There are currently over 10,000 articles published in referee journals dealing with the phenomenon of Sarcopenia, which was first proposed by Irwin Harold Rosenberg in 1989 at the annual conference of the American Society for Clinical Nutrition. Sarcopenia is age-related myopenia (decrease of muscle mass) and dynapenia (decrease in muscle strength) [8]. More specifically, sarcopenia is a health problem of old people characterized by a slow, progressive skeletal muscle disorder involving the accelerated loss of muscle mass and strength followed by the functional decline that is associated with falls, obesity, frailty, frequent hospitalization, and mortality [9]. Sarcopenia has become of great interest and focus of many studies and since this phenomenon affects many people, the number of older population with sarcopenia is expected to increase all over the world, and it is becoming one of the important and interests, and causes a great deal of financial burden, a private and a public concern, from the individual level to the state and various institutions that deal with welfare and health [10]. It predisposed by genetic profile and lifestyle factors occurring across the life course [11]. The expression of Let-7b and Let-7e microRNA precursors (regulating muscle apoptosis) is significantly higher in older versus younger subjects. Ingenuity pathway analysis identified that the Let-7 family predicted gene targets were related to pathways and biological functions associated with macrophages activity.

Therefore, a great deal of knowledge about the nature of the phenomenon was accumulated, from a biological and clinical point of view, different means to diagnose it, and with particular ways to treat it such as nutritional interventions and drugs to augment the beneficial effects of resistance exercise.

2.1 Definition of sarcopenia

Sarcopenia (Greek “sarx” or flesh + “penia” or loss) is a geriatric syndrome which is described as a progressive decline in skeletal muscle mass and muscle strength from approximately the fifth decade of life.

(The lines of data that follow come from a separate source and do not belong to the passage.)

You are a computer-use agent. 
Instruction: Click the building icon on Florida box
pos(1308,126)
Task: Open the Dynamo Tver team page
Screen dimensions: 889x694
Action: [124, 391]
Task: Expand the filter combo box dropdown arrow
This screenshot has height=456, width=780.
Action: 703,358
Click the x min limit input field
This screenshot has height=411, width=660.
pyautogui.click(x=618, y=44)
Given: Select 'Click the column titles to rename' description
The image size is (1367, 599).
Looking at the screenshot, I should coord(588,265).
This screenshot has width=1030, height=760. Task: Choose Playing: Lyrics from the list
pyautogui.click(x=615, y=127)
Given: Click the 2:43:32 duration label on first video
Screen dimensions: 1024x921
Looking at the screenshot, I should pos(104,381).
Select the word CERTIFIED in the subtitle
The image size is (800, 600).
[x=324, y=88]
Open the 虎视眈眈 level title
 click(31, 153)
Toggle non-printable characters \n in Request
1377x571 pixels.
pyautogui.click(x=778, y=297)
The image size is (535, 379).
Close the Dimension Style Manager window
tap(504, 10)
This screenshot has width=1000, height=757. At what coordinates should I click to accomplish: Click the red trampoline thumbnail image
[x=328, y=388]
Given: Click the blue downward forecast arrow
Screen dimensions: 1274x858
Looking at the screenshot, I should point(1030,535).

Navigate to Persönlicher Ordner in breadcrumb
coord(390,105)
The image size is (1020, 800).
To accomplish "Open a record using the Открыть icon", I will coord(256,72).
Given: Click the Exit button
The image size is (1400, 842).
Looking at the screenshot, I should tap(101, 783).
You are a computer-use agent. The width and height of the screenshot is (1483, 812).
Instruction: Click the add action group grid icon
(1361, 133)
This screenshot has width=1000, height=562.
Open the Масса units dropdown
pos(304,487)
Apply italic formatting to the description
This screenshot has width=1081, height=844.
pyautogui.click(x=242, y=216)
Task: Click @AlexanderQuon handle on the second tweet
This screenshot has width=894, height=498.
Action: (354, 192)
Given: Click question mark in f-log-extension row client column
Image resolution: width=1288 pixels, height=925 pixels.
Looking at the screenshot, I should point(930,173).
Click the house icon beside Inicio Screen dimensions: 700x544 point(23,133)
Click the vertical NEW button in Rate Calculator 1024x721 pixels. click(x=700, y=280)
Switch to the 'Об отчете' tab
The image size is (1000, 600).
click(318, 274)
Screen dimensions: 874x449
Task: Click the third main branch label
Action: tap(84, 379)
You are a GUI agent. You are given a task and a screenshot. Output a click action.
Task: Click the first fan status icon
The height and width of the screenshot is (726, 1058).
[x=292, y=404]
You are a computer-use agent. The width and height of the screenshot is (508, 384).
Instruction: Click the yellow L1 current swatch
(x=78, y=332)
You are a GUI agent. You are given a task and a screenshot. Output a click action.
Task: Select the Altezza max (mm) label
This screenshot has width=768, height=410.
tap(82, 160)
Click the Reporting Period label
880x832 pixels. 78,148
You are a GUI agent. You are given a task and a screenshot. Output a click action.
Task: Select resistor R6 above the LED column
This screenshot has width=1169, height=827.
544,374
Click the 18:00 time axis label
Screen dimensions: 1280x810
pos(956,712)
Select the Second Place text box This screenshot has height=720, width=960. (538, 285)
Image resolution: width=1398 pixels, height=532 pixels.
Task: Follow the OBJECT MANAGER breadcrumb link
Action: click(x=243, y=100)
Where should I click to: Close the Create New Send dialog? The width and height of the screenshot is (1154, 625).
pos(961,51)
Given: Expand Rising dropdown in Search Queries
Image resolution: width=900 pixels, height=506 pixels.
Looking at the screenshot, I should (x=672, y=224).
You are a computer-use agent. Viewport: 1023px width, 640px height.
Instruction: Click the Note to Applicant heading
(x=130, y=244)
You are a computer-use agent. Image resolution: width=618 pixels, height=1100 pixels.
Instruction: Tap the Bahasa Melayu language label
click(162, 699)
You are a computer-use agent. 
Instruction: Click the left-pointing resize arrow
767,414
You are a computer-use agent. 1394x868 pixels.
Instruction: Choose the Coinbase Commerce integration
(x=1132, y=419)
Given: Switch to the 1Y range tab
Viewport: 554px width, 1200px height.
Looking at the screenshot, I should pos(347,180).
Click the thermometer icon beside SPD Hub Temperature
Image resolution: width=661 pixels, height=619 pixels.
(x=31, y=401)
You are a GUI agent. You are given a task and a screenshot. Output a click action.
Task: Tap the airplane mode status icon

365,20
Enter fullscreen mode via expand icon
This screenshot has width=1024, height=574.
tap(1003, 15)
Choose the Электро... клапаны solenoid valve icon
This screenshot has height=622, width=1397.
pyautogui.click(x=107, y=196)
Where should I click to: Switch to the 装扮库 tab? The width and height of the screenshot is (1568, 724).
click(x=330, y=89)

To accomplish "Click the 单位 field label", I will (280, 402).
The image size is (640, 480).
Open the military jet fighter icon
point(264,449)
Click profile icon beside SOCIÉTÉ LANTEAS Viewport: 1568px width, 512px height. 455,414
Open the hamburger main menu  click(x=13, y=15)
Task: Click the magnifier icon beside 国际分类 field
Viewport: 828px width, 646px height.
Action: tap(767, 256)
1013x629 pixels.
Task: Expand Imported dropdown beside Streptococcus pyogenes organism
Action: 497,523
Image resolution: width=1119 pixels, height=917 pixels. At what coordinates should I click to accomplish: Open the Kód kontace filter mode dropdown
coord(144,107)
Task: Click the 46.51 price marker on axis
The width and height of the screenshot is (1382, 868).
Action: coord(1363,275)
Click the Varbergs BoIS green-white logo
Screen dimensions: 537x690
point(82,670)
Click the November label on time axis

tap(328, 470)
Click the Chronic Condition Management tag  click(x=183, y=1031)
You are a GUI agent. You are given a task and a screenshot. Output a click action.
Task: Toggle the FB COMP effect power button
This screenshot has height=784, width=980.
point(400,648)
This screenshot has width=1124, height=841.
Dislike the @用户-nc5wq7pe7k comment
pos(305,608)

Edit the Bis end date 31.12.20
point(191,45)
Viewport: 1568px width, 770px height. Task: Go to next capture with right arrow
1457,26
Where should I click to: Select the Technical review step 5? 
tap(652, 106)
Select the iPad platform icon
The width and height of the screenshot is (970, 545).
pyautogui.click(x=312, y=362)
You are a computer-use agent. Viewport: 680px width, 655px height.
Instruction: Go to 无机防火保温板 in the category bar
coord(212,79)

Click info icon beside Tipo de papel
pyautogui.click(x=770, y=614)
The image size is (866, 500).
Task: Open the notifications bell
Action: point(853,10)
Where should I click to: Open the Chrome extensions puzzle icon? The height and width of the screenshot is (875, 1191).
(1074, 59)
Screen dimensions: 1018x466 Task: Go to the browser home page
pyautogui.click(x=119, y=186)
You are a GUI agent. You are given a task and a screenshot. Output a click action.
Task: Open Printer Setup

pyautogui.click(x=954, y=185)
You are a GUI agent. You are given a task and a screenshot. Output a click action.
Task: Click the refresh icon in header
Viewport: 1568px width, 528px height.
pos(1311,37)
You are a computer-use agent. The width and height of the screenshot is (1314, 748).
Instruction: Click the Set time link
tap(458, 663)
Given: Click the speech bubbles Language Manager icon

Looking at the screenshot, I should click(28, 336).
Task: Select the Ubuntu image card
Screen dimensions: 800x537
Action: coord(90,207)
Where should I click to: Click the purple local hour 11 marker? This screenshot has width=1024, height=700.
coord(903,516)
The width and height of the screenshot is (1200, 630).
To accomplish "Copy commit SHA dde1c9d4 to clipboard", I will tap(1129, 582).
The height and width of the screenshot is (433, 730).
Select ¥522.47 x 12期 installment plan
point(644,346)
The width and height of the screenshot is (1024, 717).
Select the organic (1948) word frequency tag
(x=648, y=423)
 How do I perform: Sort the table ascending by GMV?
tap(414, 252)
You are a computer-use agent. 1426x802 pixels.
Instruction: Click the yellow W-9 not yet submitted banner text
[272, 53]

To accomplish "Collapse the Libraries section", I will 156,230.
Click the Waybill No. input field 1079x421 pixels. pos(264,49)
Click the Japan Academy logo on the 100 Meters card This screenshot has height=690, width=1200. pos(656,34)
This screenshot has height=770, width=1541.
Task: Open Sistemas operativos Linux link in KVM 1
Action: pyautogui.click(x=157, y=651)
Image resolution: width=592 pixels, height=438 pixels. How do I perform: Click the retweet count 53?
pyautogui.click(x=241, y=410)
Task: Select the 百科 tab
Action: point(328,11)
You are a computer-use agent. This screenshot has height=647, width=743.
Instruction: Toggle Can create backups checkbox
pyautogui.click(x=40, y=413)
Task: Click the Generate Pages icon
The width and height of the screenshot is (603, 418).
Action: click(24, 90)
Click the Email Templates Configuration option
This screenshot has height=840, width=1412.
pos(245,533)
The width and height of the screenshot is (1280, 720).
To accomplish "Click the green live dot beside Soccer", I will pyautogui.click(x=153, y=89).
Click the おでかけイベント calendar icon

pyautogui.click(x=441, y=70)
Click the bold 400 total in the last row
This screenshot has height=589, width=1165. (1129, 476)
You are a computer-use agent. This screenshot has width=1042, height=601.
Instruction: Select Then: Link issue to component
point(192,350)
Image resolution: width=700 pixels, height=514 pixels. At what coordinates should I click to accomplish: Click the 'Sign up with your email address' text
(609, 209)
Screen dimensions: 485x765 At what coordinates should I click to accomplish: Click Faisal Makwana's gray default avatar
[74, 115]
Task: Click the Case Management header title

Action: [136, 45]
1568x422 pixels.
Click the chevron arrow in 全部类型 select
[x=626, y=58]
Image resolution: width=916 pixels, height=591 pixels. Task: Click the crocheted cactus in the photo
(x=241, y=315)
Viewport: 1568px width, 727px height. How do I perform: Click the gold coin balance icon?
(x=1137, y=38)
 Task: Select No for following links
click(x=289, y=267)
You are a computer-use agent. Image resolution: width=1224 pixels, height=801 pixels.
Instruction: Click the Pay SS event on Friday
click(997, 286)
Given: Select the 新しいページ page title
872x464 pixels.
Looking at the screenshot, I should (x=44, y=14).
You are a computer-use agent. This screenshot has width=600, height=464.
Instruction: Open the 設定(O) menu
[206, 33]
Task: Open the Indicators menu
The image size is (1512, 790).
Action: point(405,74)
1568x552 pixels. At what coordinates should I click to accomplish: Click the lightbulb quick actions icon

The European Working Group on Sarcopenia in Older People (EWGSOP) defined sarcopenia in 2010 as a quote: “a syndrome characterized by progressive and generalized loss of skeletal muscle mass and strength with the risk of adverse outcome such as physical disability, poor quality of life, and death” [12]. The EWGSOP proposed that age-related muscle weakness is considered as “primary sarcopenia” when no other reason is evident except aging itself. EWGSOP also suggests a concept of three phases of sarcopenia: pre-sarcopenia (there is low muscle mass without low muscle strength or decline in physical performance); sarcopenia (low muscle mass, accompanying either low muscle strength or low physical performance); and severe sarcopenia (when all three criteria are detected).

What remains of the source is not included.